Wenn man den Politikern zuhört, sollte der Euro ein Instrument zur dauerhaften Friedenssicherung in Europa sein. Betrachtet man die sich abzeichnenden gesellschaftlichen Entwicklungen in den einzelnen Ländern, erkennt man jedoch eher eine gegenläufige Tendenz. Früher etablierte Parteien verlieren an Zustimmung, Randparteien werden stärker, Misstrauensvoten und Vertrauensfragen in den Parlamenten sind an der Tagesordnung. Es besteht die große Gefahr, dass die kaum noch lösbaren wirtschaftlichen Probleme zu entsprechenden politischen und damit gesellschaftlichen Spannungen führen, die irgendwann nicht mehr kontrollierbar sind. Die Ablehnung und Entfremdung zwischen Geber- und Nehmerländern wird zunehmen. In London gibt es bereits ein Volksbegehren für den Austritt Englands aus der EU. Wenn man die Gedanken zu Ende bringt, könnte Deutschland in einigen Jahren mit einer Mega-Verschuldung dastehen und von seinen europäischen Nachbarn angefeindet werden.

Fazit

Alle politischen Beschlüsse  zielen weiterhin darauf ab, nur die Symptome der Schuldenkrise zu bekämpfen, nicht aber deren Ursachen. Das Ziel ist allein, Refinanzierungskosten der Peripherieländer zu senken und gleichzeitig mit aller politischen Macht den Euro zu erhalten. 

Die Frage, ob dadurch an anderer Stelle Risiken aufgehäuft werden, wird ausgeblendet. 
Man muss kein Prophet sein, um festzustellen, dass in den nächsten Monaten weitere Not-Gipfel einberufen werden. Das Vertrauen der Märkte in die Maßnahmen der Politik sinkt mit jeder verpassten Chance weiter, und die potentiellen Kosten zukünftiger Rettungsaktionen werden zunehmen. 

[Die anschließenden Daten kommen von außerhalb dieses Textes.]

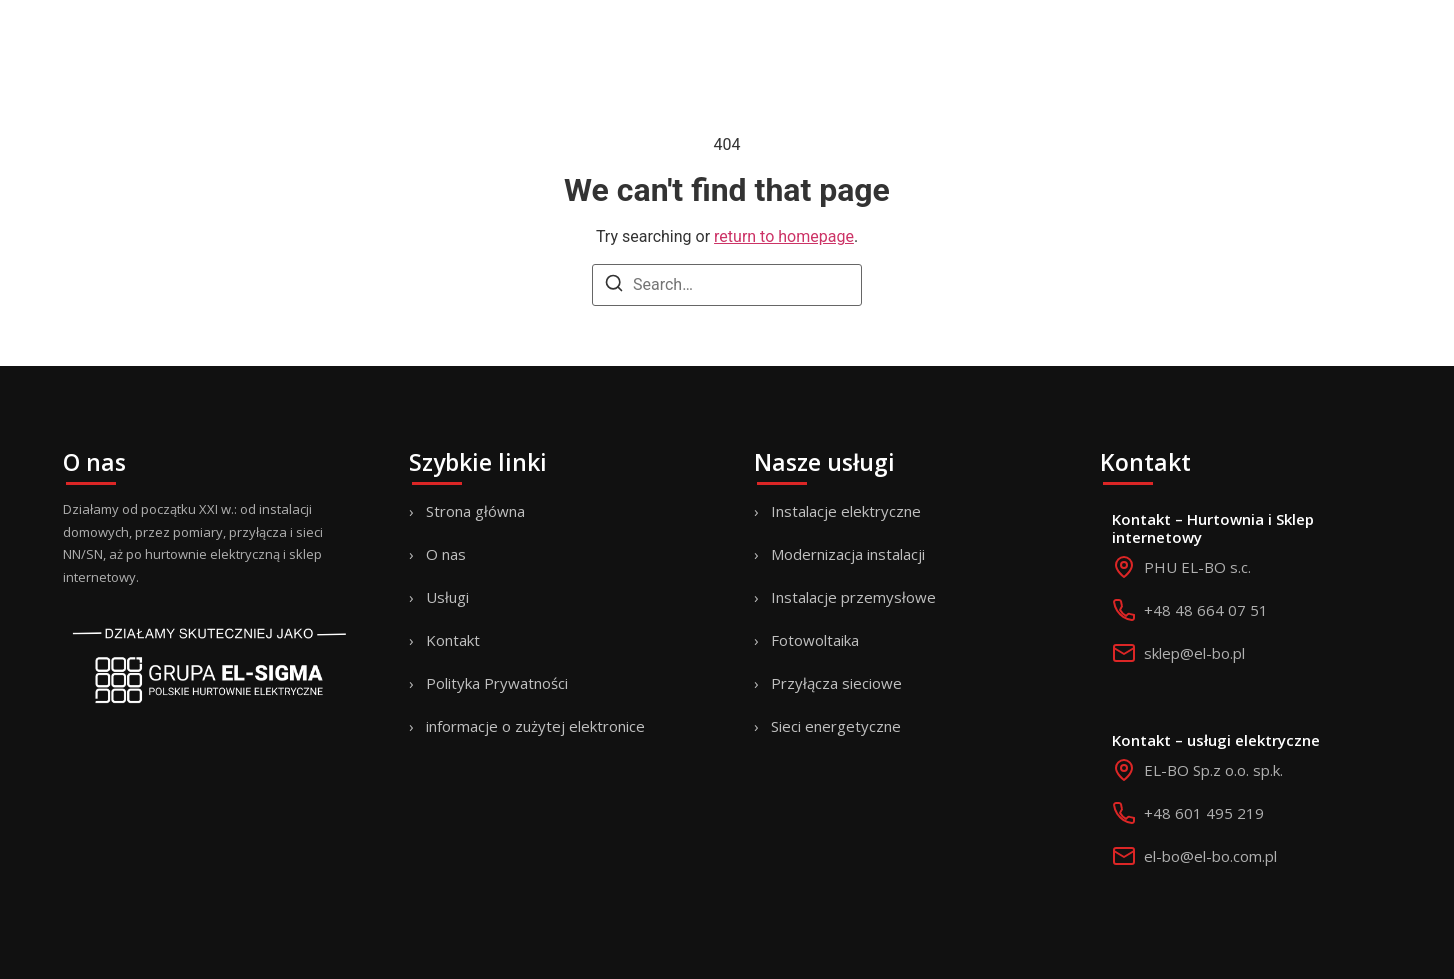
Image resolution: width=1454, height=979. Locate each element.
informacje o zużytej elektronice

Deutschland ist in einer ernsthaften Gefahr seinen Wohlstand und seine Zukunft zu verlieren. Man muss die Politik dazu zwingen, einen Bürgerentscheid in Sachen Euro herbeizuführen. Es kann nicht sein, dass einige Wenige das Vermögen einer gesamten Nation aufs Spiel setzen. Nutzen sie Ihre Einflussmöglichkeiten, denn weiterer Verlust an Zeit wird die Situation für Deutschland verschlimmern.